[Saved entries]

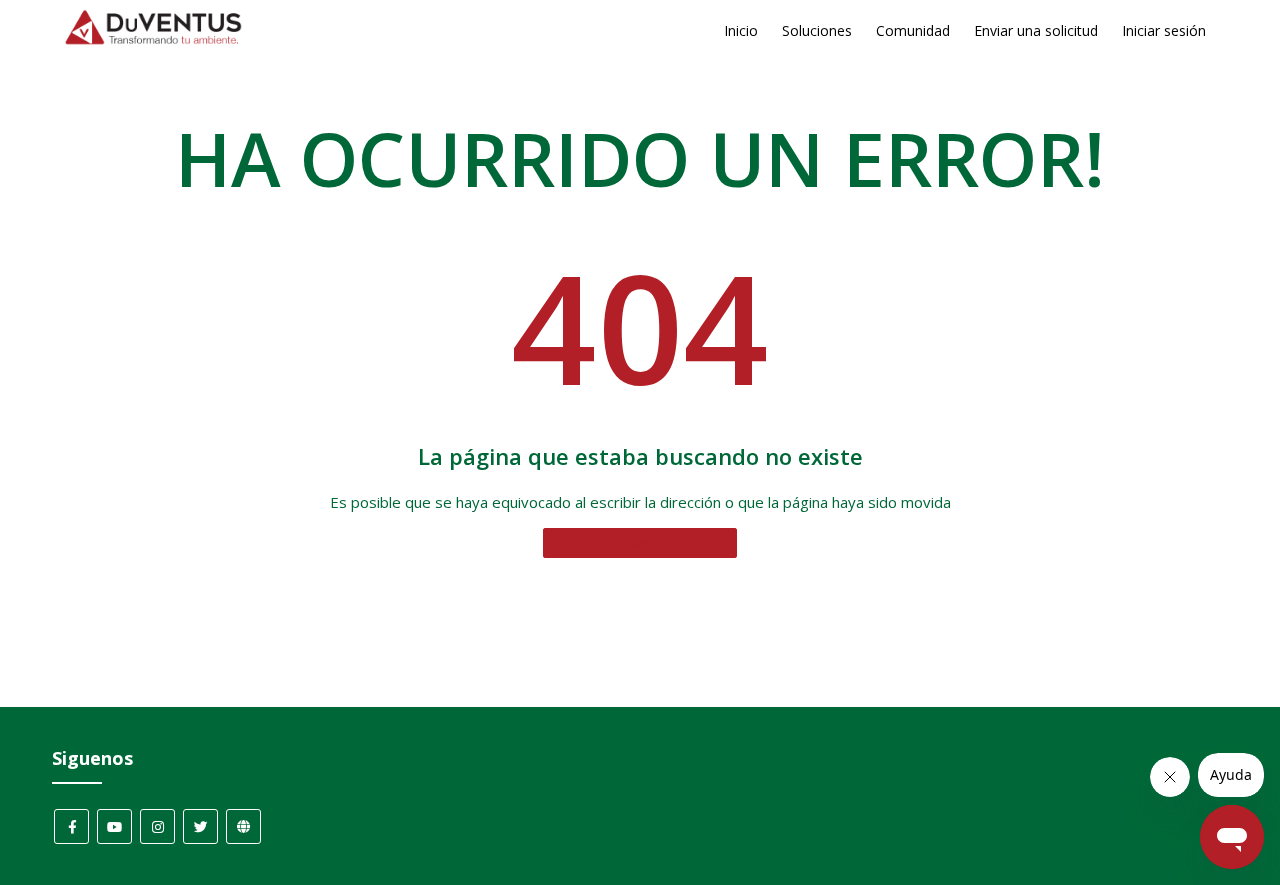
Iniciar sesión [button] (1164, 30)
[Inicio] (153, 40)
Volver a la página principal (640, 542)
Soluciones (817, 30)
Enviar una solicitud (1036, 30)
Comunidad (913, 30)
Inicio (741, 30)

_PROBLEM DETAILS_
Pictures stay out, but every record above is to be returned exactly.

_ANSWER SPACE_
Iniciar sesión [button] (1164, 30)
[Inicio] (153, 40)
Volver a la página principal (640, 542)
Soluciones (817, 30)
Enviar una solicitud (1036, 30)
Comunidad (913, 30)
Inicio (741, 30)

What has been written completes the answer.